- Extracted material:
§ §

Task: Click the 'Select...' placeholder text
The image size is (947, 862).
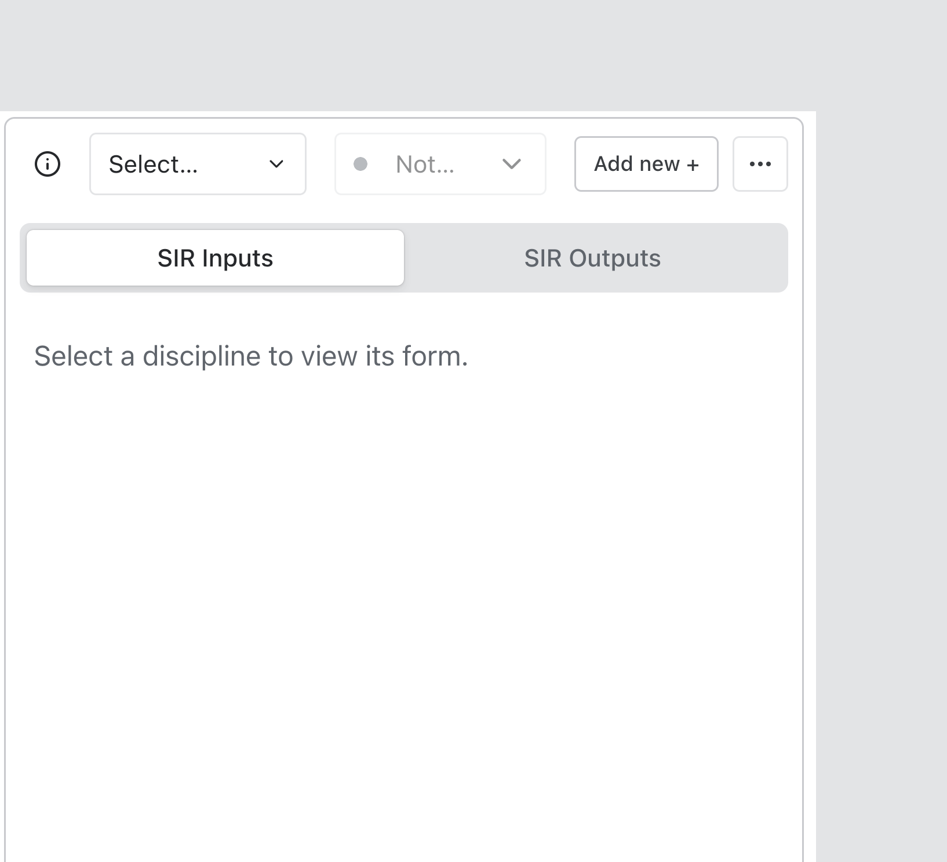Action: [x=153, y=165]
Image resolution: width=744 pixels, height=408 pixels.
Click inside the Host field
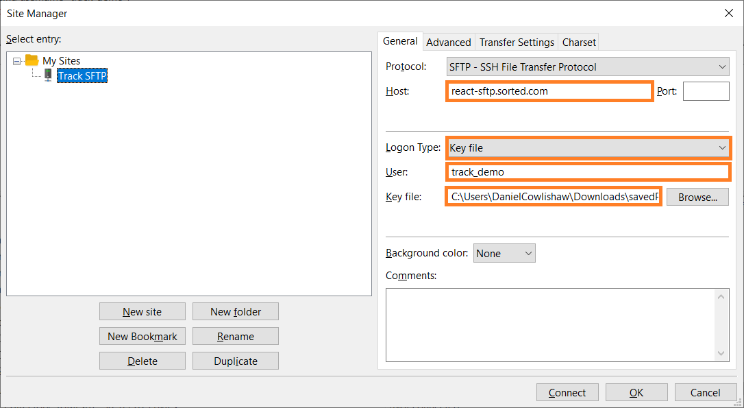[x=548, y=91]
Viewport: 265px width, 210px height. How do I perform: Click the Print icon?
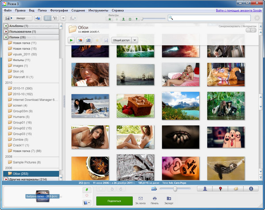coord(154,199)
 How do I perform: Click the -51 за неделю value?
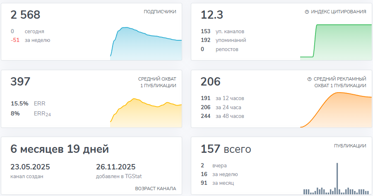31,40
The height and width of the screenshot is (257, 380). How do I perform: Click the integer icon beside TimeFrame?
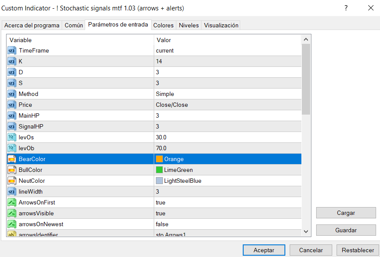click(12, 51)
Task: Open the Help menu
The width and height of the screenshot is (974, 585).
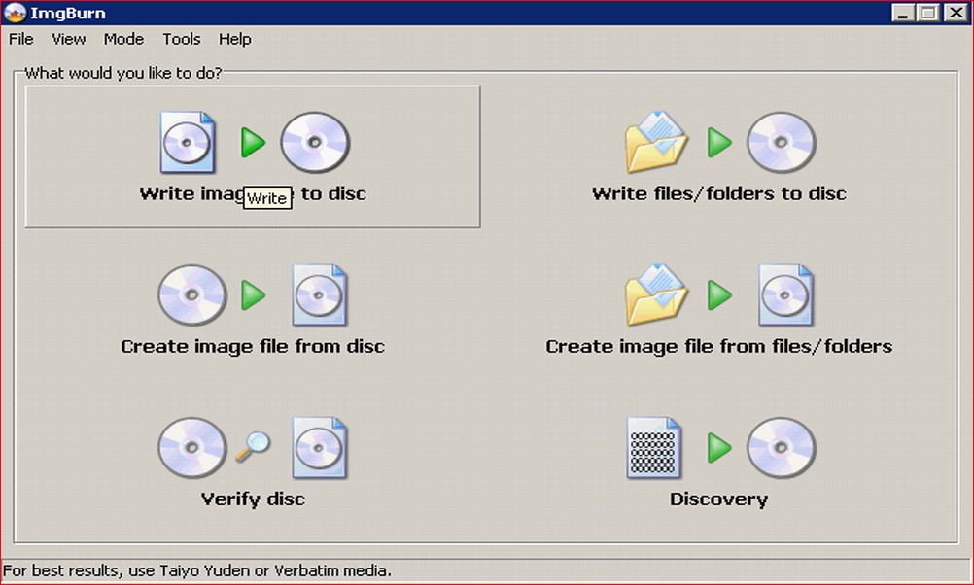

§ §

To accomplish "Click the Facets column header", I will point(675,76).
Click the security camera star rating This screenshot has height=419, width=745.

§ §

- Goal:
Rewrite the entries above, starting at the line that contains "Task: Open the Help menu" and ending at the line that contains "The width and", with "Help" changed to "Edit" and everything else left as is.

- Written reply:
Task: Open the Edit menu
The width and height of the screenshot is (974, 585).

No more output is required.